Working data:

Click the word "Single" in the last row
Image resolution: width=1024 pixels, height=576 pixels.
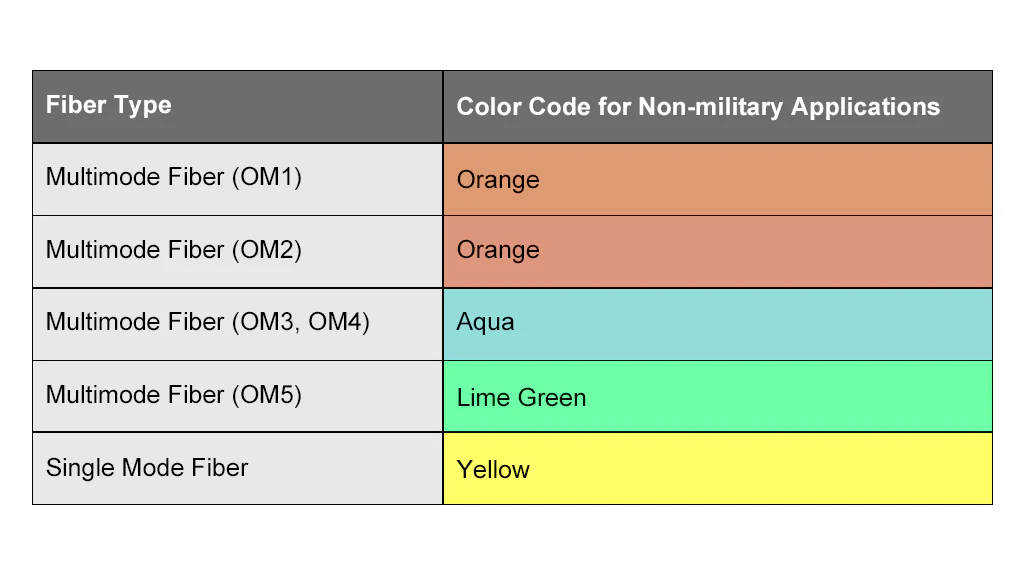coord(78,467)
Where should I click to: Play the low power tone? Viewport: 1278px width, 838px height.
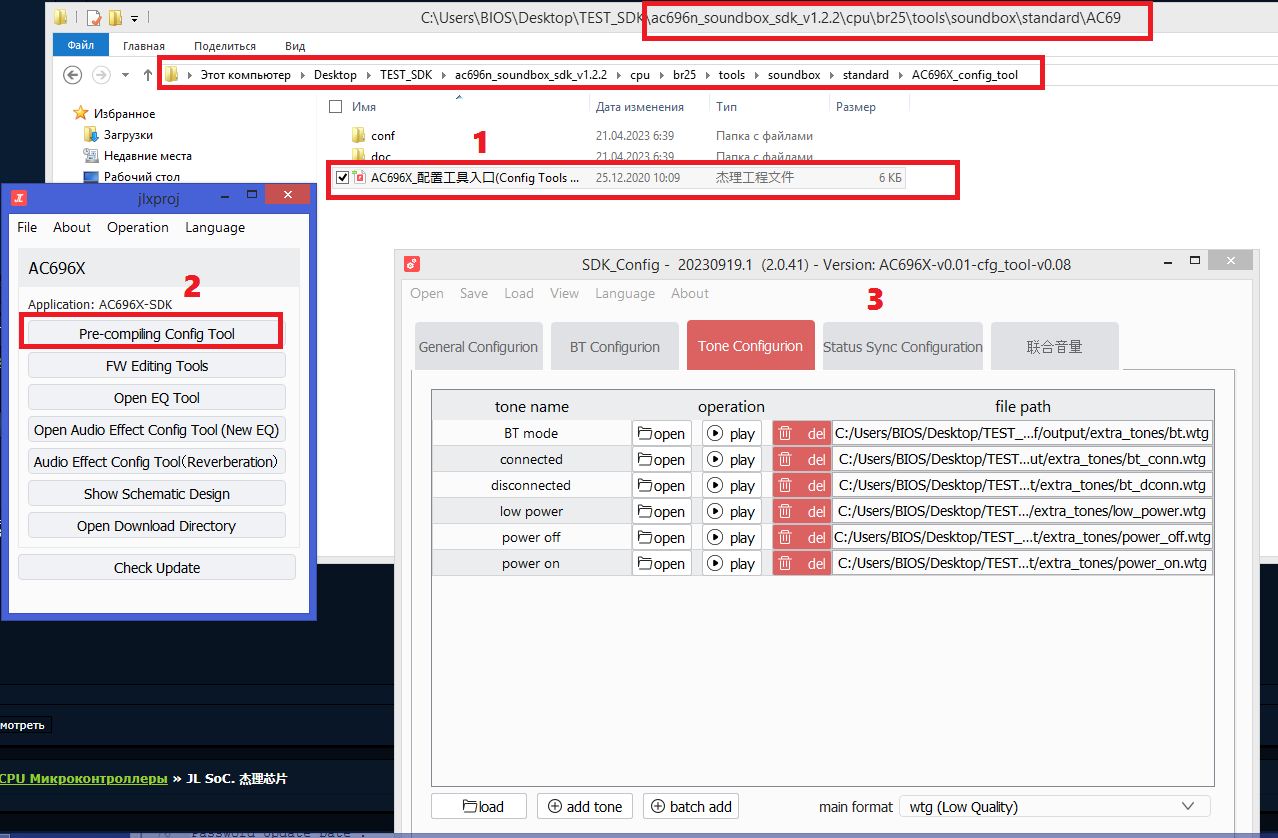click(x=731, y=511)
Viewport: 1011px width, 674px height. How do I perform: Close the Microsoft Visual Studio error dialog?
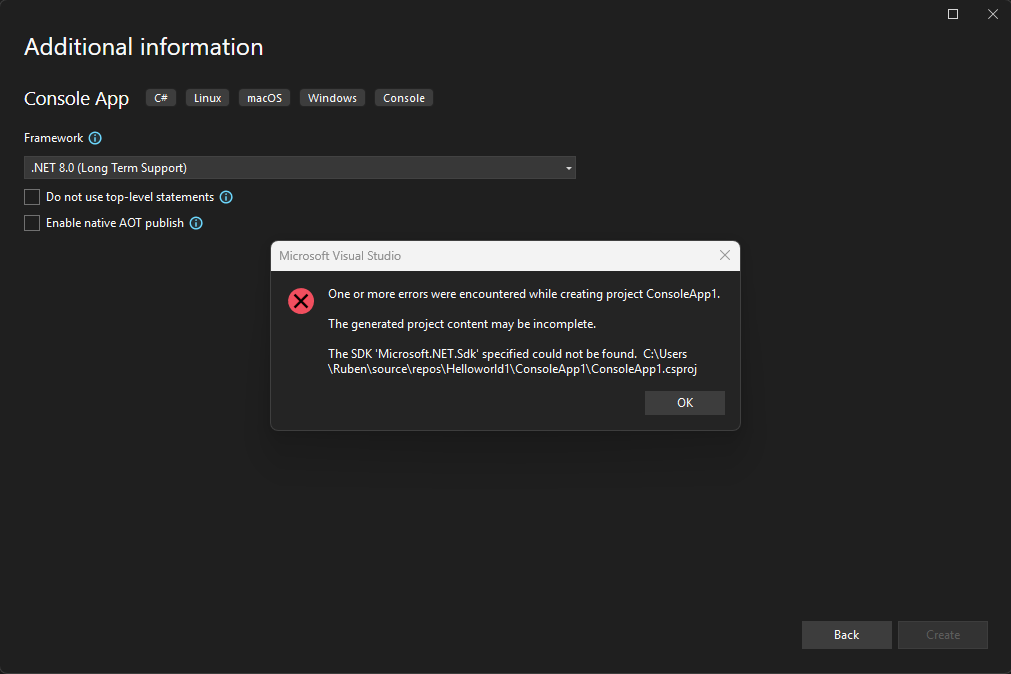(726, 256)
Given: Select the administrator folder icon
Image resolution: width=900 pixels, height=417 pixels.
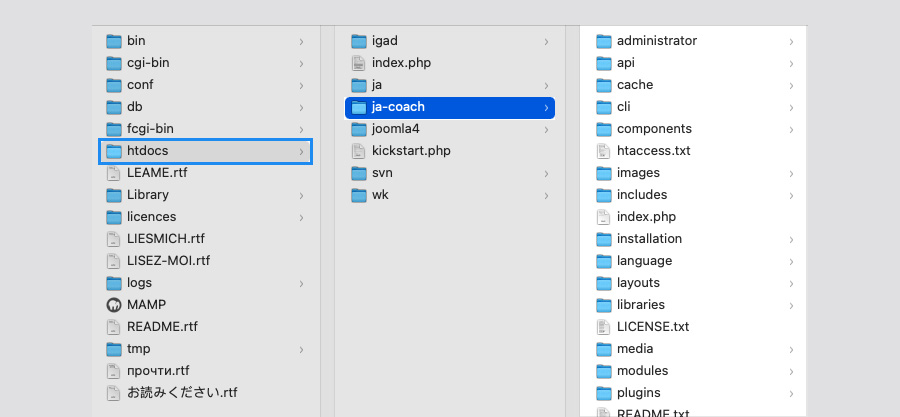Looking at the screenshot, I should 604,41.
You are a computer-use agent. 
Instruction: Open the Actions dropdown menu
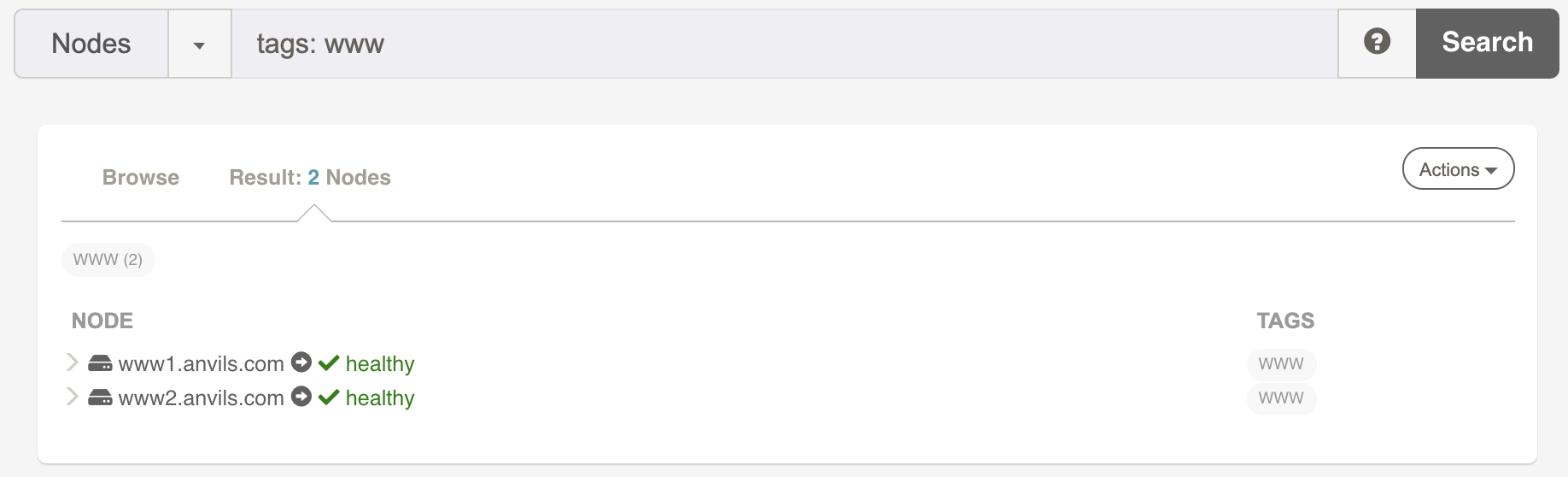[1458, 169]
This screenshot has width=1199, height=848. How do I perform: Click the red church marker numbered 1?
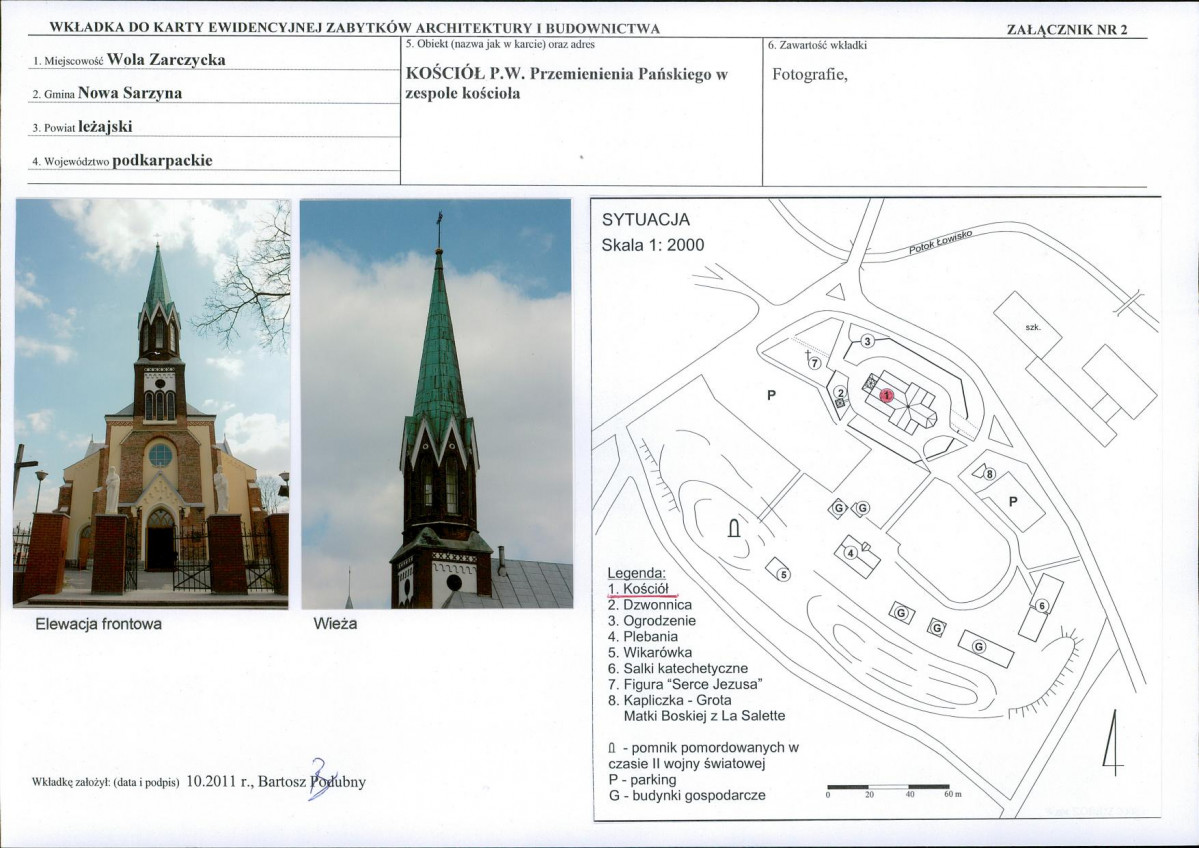coord(886,395)
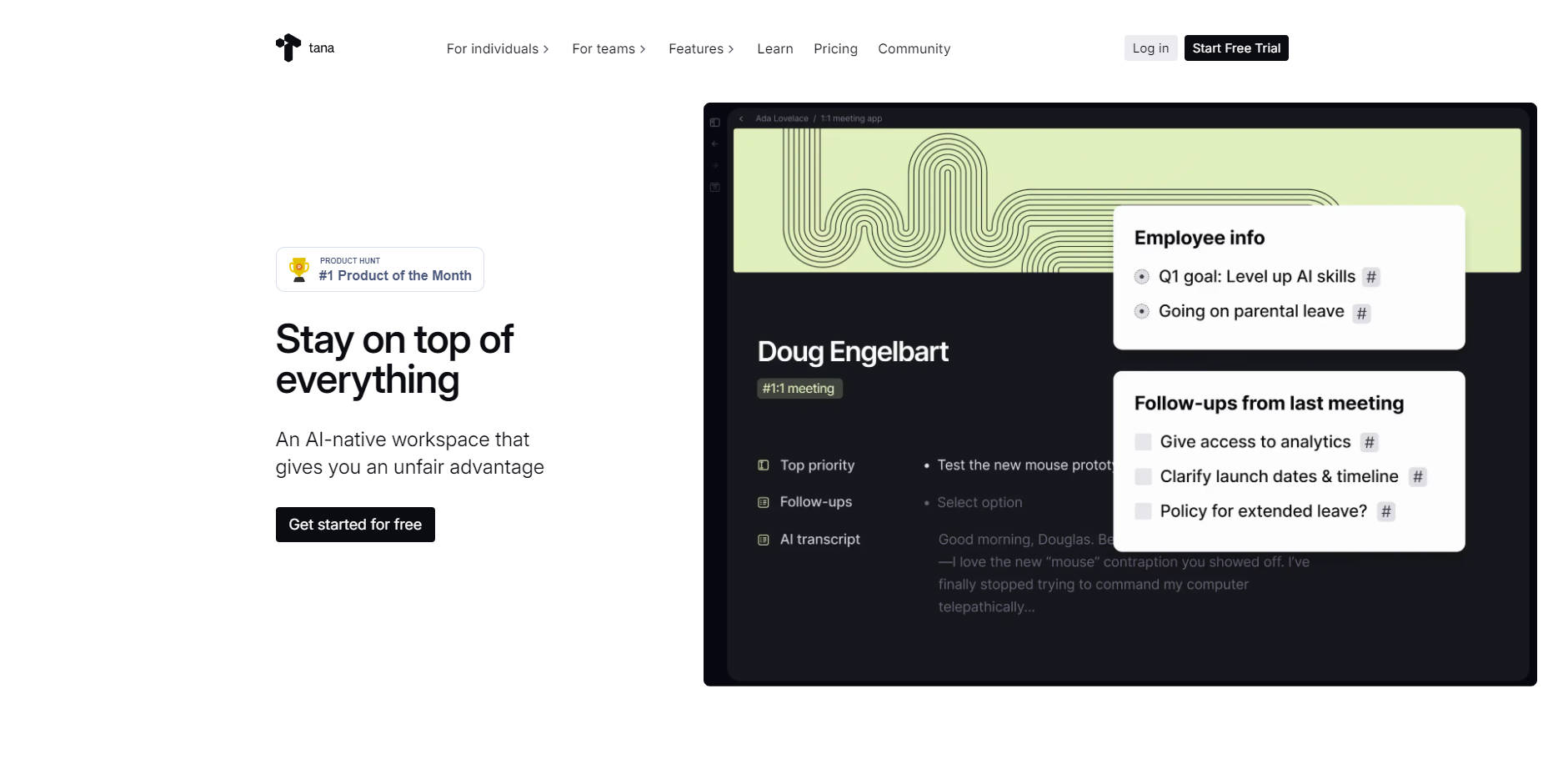Click the back chevron beside Ada Lovelace breadcrumb
The width and height of the screenshot is (1568, 769).
coord(741,118)
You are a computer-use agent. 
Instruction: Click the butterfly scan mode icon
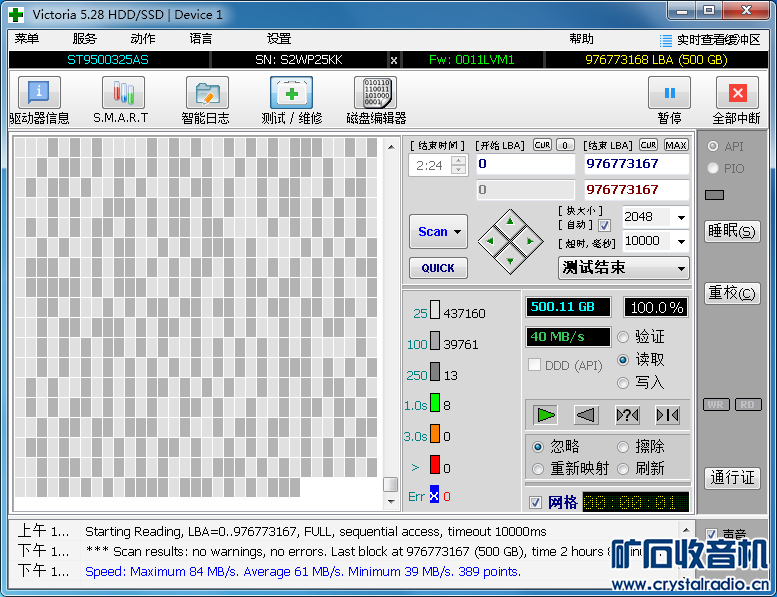667,415
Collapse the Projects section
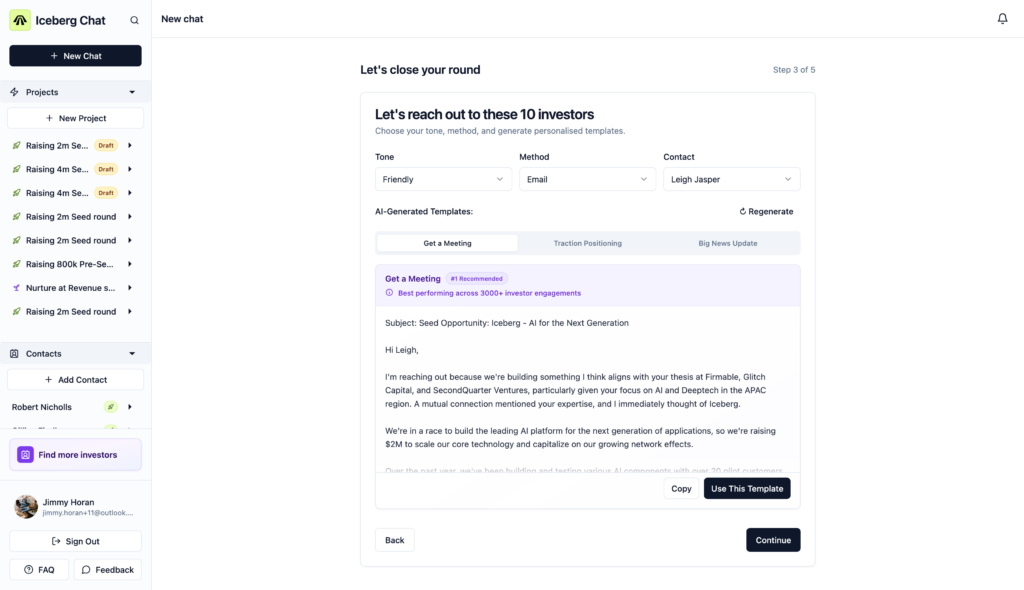Image resolution: width=1024 pixels, height=590 pixels. pyautogui.click(x=132, y=92)
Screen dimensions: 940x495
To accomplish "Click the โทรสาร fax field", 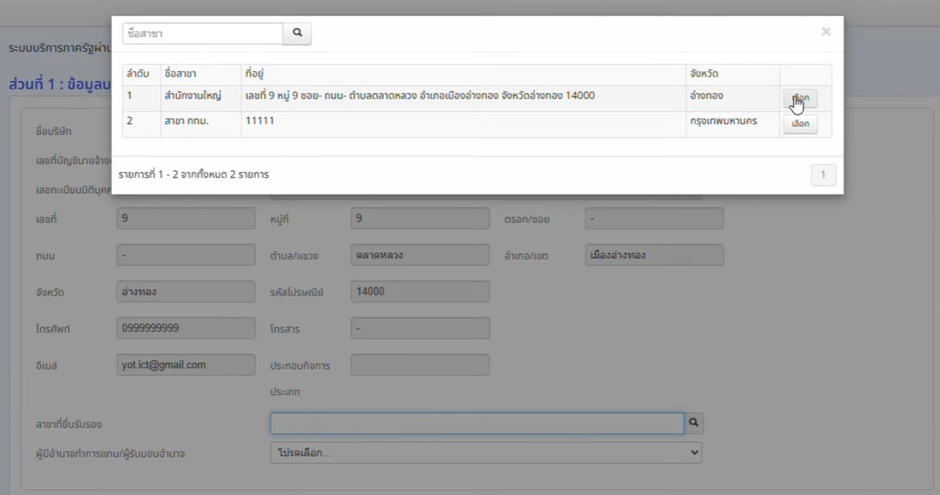I will tap(420, 328).

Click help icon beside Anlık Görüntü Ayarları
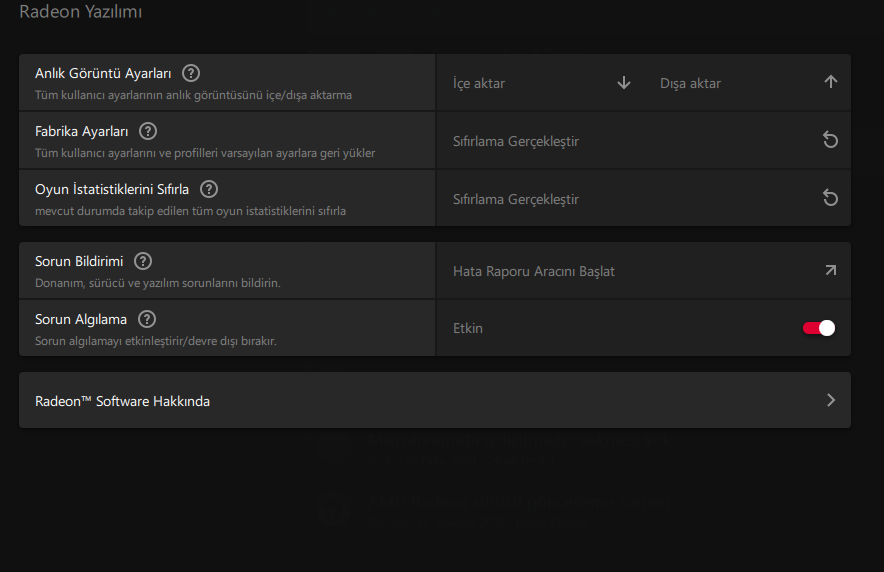point(191,73)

Work task:
Every line from the start of the material through the line holding "Screen dimensions: 940x495" must be returned exactly, and the pictures must not.

Your solution:
Click the word "Single" in the last row
Image resolution: width=1024 pixels, height=576 pixels.
coord(78,467)
Where should I click to: Play the low power tone? Viewport: 1278px width, 838px height.
click(x=731, y=511)
Viewport: 1011px width, 674px height. How do I perform: Close the Microsoft Visual Studio error dialog?
(726, 256)
Given: Select the administrator folder icon
Image resolution: width=900 pixels, height=417 pixels.
Looking at the screenshot, I should 604,41.
You are a computer-use agent. 
Instruction: Open the Actions dropdown menu
[1458, 169]
This screenshot has width=1199, height=848. How do I perform: Click the red church marker numbered 1?
coord(886,395)
Click the back chevron beside Ada Lovelace breadcrumb
The width and height of the screenshot is (1568, 769).
coord(741,118)
You are a computer-use agent. 
Instruction: Click the butterfly scan mode icon
667,415
Collapse the Projects section
Image resolution: width=1024 pixels, height=590 pixels. pyautogui.click(x=132, y=92)
Screen dimensions: 940x495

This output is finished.